Smedley Co. v. Lansing , 35 Conn. Super. Ct. 578 ( 1978 )


Menu:
  • The plaintiff brought this action on a check made and delivered by the defendant upon which the defendant stopped payment. The defendant claimed duress as justification for stopping payment on the check, which had been given in return for services rendered by the plaintiff in storing and trucking household furniture owned by the defendant, and he also counterclaimed for damage to some of the furniture. The trial court rendered judgment for the plaintiff on the complaint and on the counterclaim. From that judgment the defendant has appealed, assigning error in the facts *Page 579 found and the conclusions reached with respect to the complaint. No errors have been assigned with respect to the judgment on the counterclaim.

    The trial court found that in October, 1971, the plaintiff, which is engaged in the moving and storage business, did move and store household goods belonging to the defendant and his wife at the direction of the wife. In December the defendant requested the plaintiff to return the household goods to his home. He was told that payment of the moving and storage charges would be required at the time the goods were delivered. Before unloading the goods, the truck driver employed by the plaintiff demanded a check for the amount due and the defendant then gave his check in payment. The defendant stopped payment on the check the next day.

    Notwithstanding the claim of the defendant to the contrary, there was ample evidence to support the finding of the trial court with respect to the circumstances under which the goods were delivered. A witness for the plaintiff testified that when the defendant requested the return of the goods he was told that payment of the charges was necessary. During his testimony the defendant admitted that the truck driver had insisted on receiving a check before unloading the goods.

    While a number of paragraphs of, the draft finding were not contested by the plaintiff, the only undisputed fact of any significance which should have been included in the finding is that the defendant typed on the back of the check which he gave to the truck driver the words "Under Duress — without prejudice to any claims Joseph D. Lansing has or may have."

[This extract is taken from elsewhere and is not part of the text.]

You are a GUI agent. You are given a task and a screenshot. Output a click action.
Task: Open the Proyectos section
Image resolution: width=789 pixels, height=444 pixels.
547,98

    The fact that a person has made a payment under protest does not establish duress. Crittenden v. *Page 580 Royce, 100 Conn. 617, 621. None of the facts found by the trial court or which could properly be added to the finding would compel a conclusion that the defendant delivered his check under duress. At the trial he claimed that he did not owe the plaintiff for the storage and trucking charges because they resulted from a directive of his estranged wife, which directive he had not authorized. Regardless of whether he was legally obligated to pay the bill, the plaintiff's insistence upon receiving payment before returning the goods did not present a "pressing, controlling, and immediate necessity . . . to escape a threatened injury, so that there was no avenue of escape other than making the illegal payment." Crittenden v. Royce, supra, 621. The goods had been in storage for about two months before the wife relinquished her claim to them, and the defendant had an adequate opportunity to resort to legal process to regain possession, if his contentions were correct. When arrangements were made beforehand for the return of the goods, he was fully aware that the plaintiff expected to receive payment on delivery. It does not appear that the plaintiff's belief that it was entitled to payment was not honestly held or was so patently untenable as to be groundless. "Where one insists on a payment which he honestly believes he is entitled to receive, certainly unless that belief is without any reasonable ground, his conduct is not wrongful and does not constitute duress." Weiner v. Minor,124 Conn. 92, 95; Remington Arms Union Metallic Cartridge Co. v. Feeney Tool Co., 97 Conn. 129,132. The trial court properly concluded that the defense of duress had not been proved.

    There is no error.

    In this opinion PARSKEY and SPONZO, Js., concurred.